Onion headline, or New York Times headline?

The Rational Choices of Crack Addicts

Answer after the jump.

Why, the New York Times, of course. Snark aside, there’s some interesting stuff here:

“Eighty to 90 percent of people who use crack and methamphetamine don’t get addicted,” said Dr. Hart, an associate professor of psychology. “And the small number who do become addicted are nothing like the popular caricatures.”

The good doctor recruited crack addicts, offering them $950 to spend several weeks in a hospital ward:

At the start of each day, as researchers watched behind a one-way mirror, a nurse would place a certain amount of crack in a pipe — the dose varied daily — and light it. While smoking, the participant was blindfolded so he couldn’t see the size of that day’s dose.

Aside 1: I’d really like to know how they procured the crack. “No, really, officer, I’m buying crack for medical experiments!” (Edited to add: it isn’t explicitly stated, but I do get the impression that the crack was made in the hospital; note the reference to “pharmaceutical grade cocaine”. This would allow for better dosage control than buying crack off the streets, but it also raises even more questions. Like, who cooks the hospital’s crack?)

Aside 2: I’d also really really like to see the institutional review board paperwork on this.

But I digress. After they got the first dose of crack, the experimental subjects would be offered more crack throughout the day. But they’d also be offered rewards instead of the crack, like $5 cash money or an equivalent amount in vouchers for local stores.

When the dose of crack was fairly high, the subject would typically choose to keep smoking crack during the day. But when the dose was smaller, he was more likely to pass it up for the $5 in cash or voucher.

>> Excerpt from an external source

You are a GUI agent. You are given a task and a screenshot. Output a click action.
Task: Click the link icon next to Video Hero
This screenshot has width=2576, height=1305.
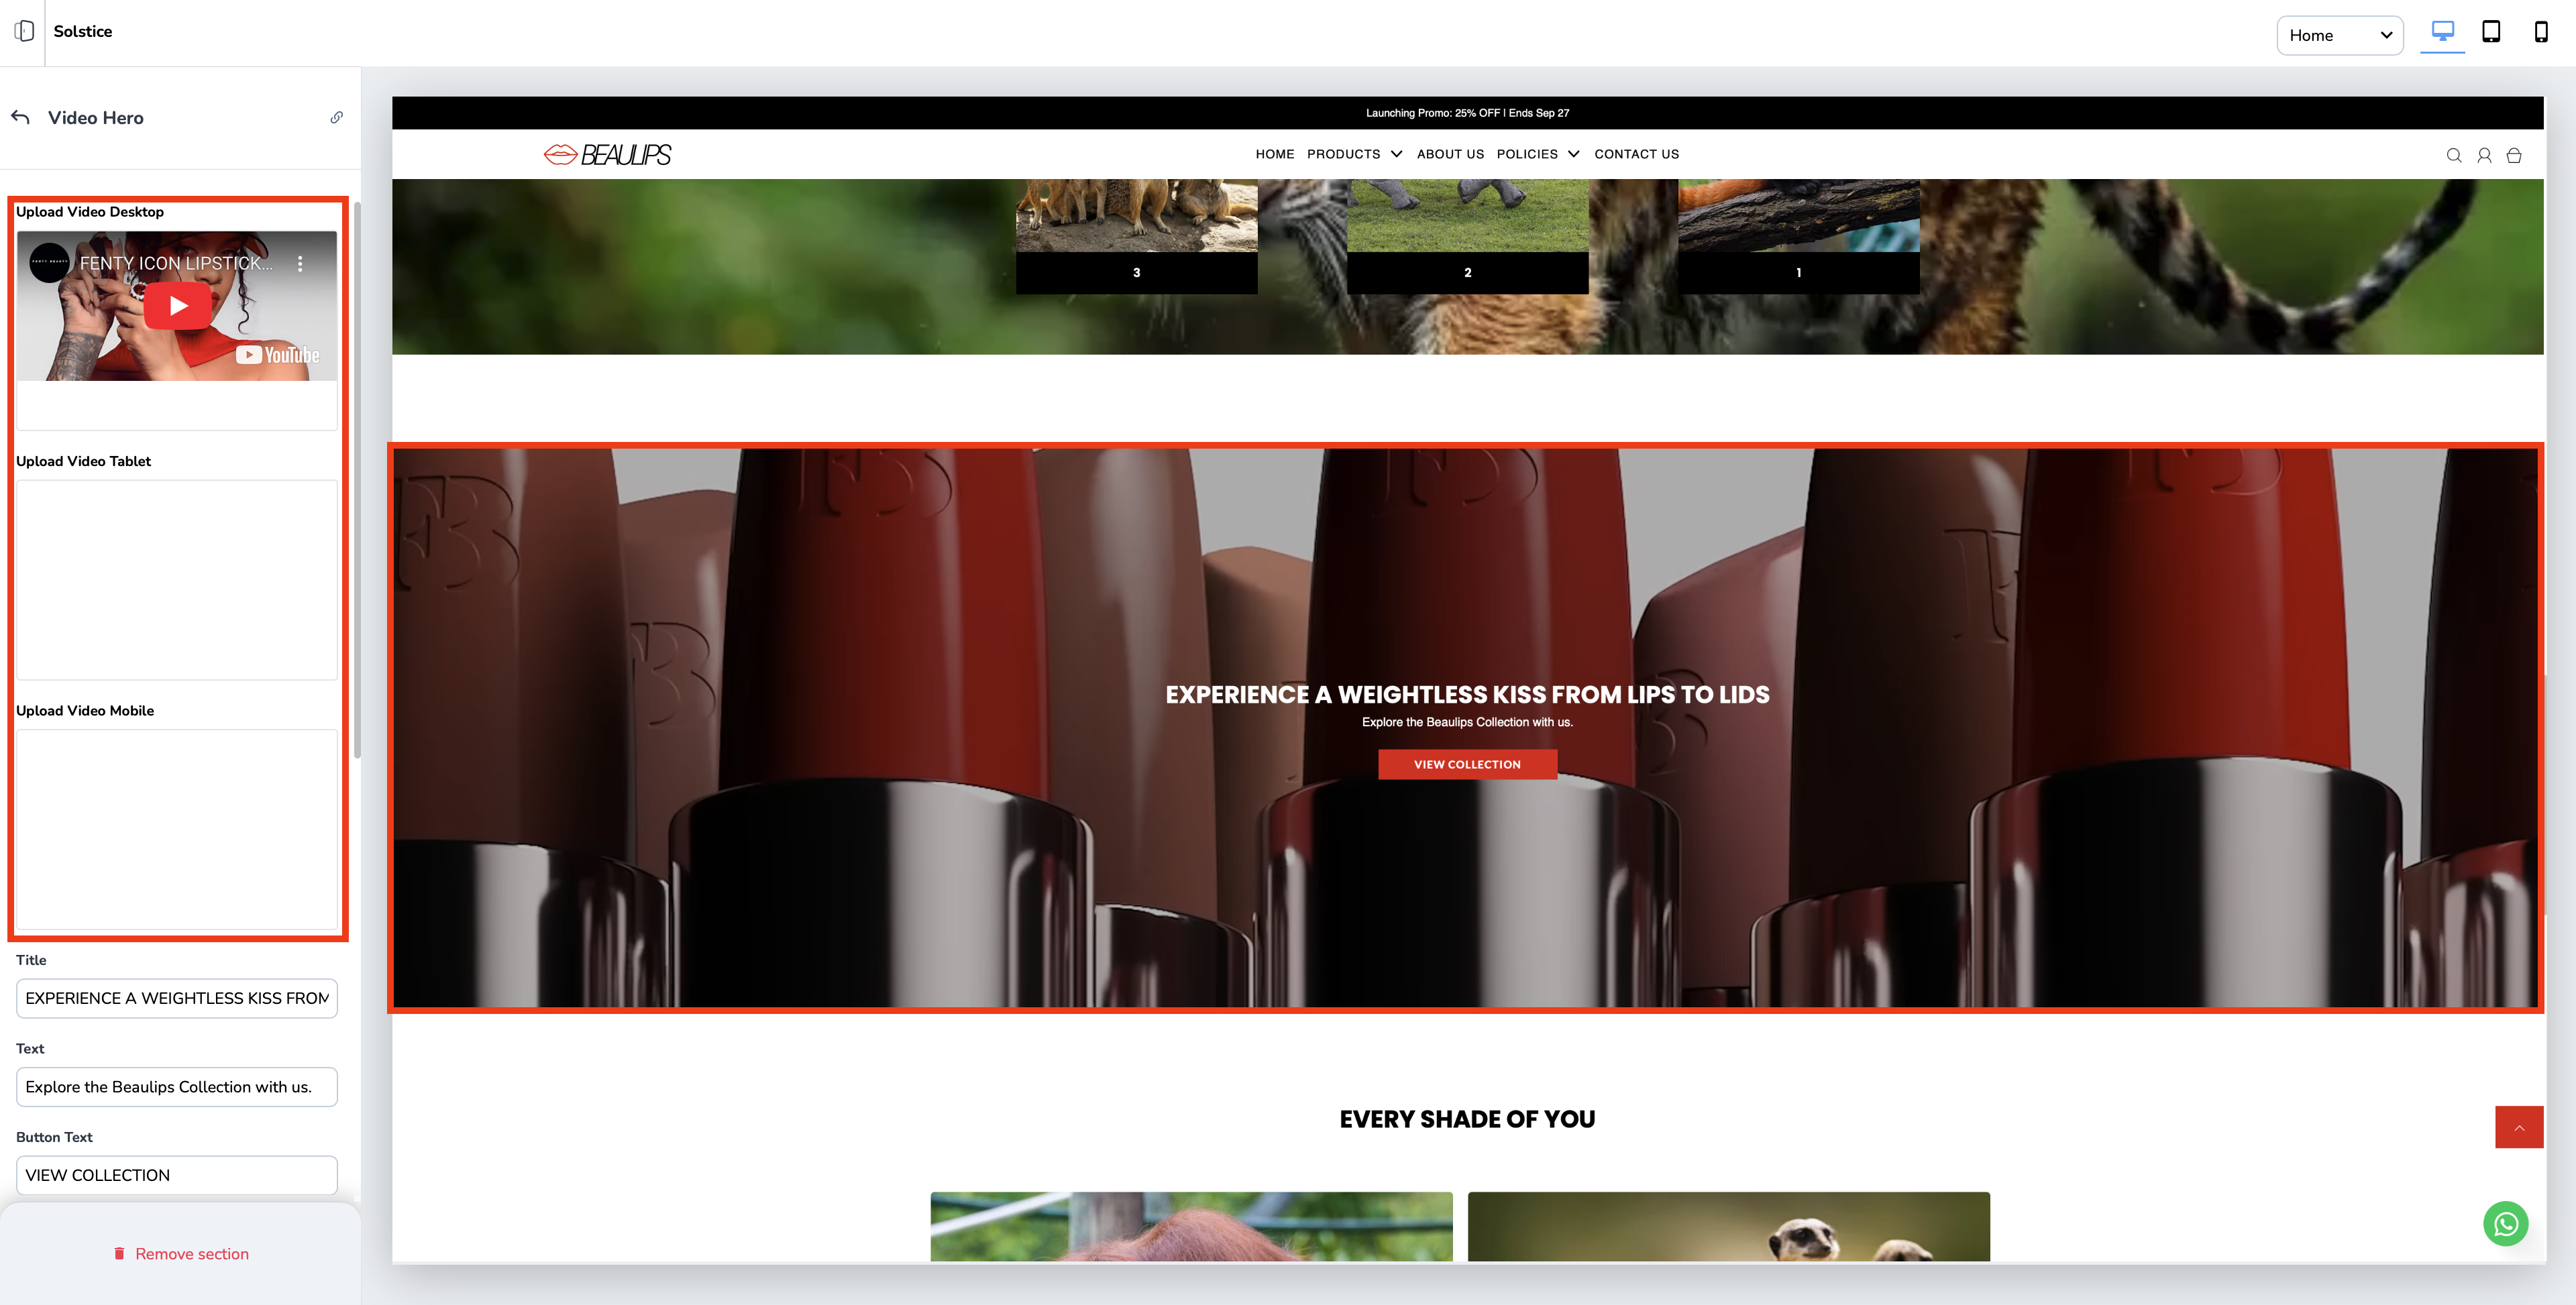click(337, 118)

Dr. Hart did the same thing with meth:

He also found that when he raised the alternative reward to $20, every single addict, of meth and crack alike, chose the cash. They knew they wouldn’t receive it until the experiment ended weeks later, but they were still willing to pass up an immediate high.

And this:

Yes, he notes, some children were abandoned by crack-addicted parents, but many families in his neighborhood were torn apart before crack — including his own. (He was raised largely by his grandmother.) Yes, his cousins became destitute crack addicts living in a shed, but they’d dropped out of school and had been unemployed long before crack came along.
“There seemed to be at least as many — if not more — cases in which illicit drugs played little or no role than were there situations in which their pharmacological effects seemed to matter,” writes Dr. Hart, now 46. Crack and meth may be especially troublesome in some poor neighborhoods and rural areas, but not because the drugs themselves are so potent.

In other words, are drugs the cause of the problem, or are they symptoms of deeper problems that are harder to solve?